Saved entries:
+++++
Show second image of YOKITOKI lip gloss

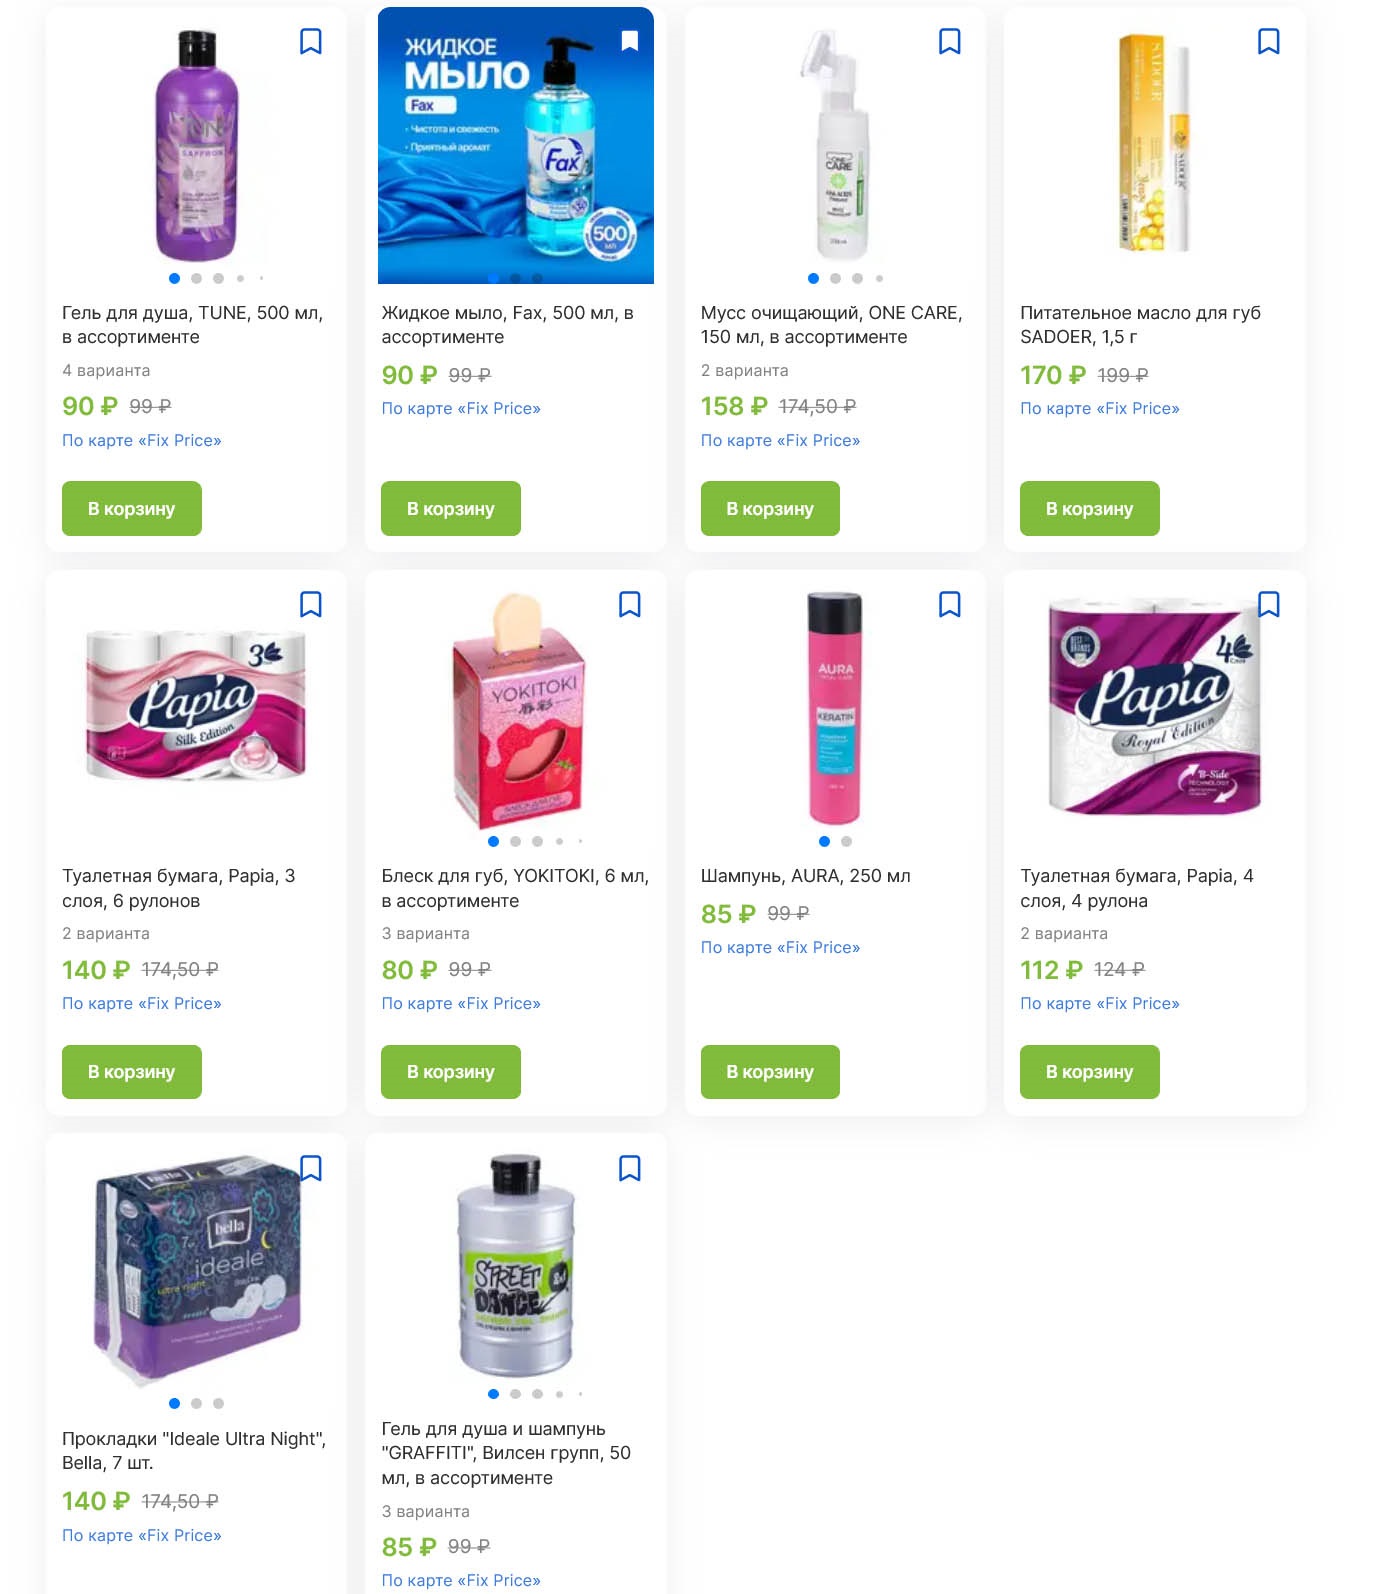(x=515, y=841)

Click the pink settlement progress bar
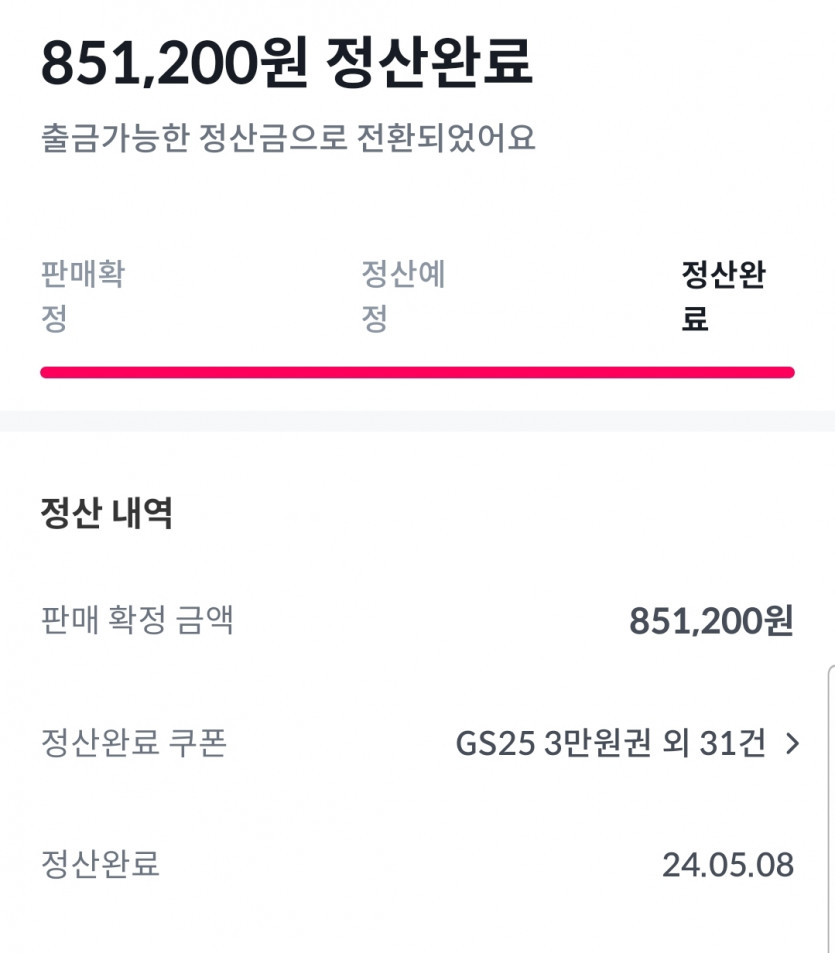(418, 372)
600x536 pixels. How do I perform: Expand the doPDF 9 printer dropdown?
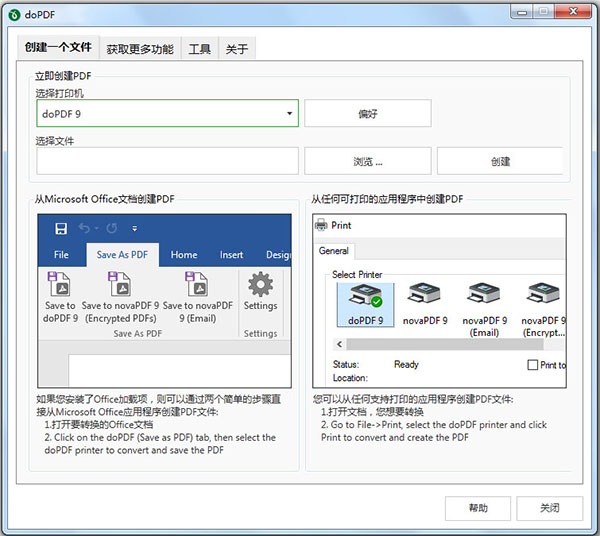pyautogui.click(x=288, y=113)
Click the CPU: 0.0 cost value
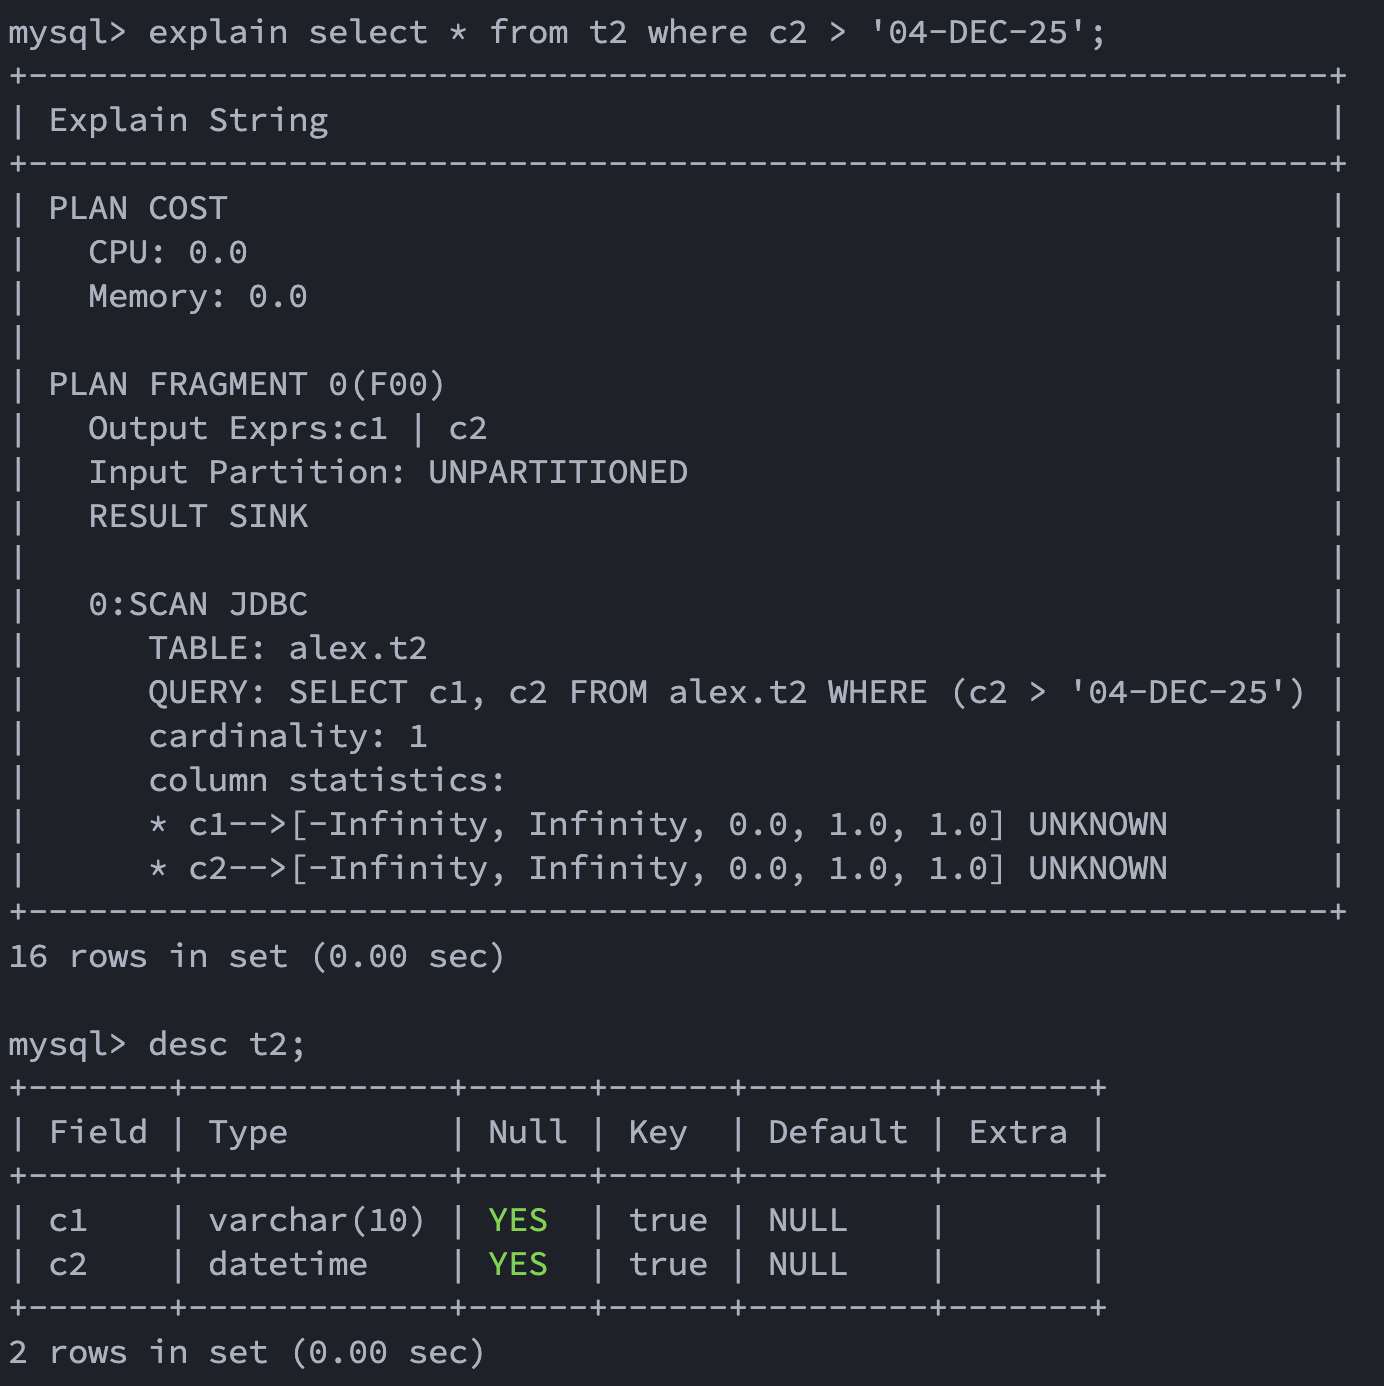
+++++
▸ **TASK TO COMPLETE**:
Please return the lines above exactly, with the pictures omitted.

▸ **FINAL ANSWER**:
Show second image of YOKITOKI lip gloss

(x=515, y=841)

Click the pink settlement progress bar
(418, 372)
600x536 pixels. How do I perform: Expand the doPDF 9 printer dropdown?
pyautogui.click(x=288, y=113)
Click the CPU: 0.0 cost value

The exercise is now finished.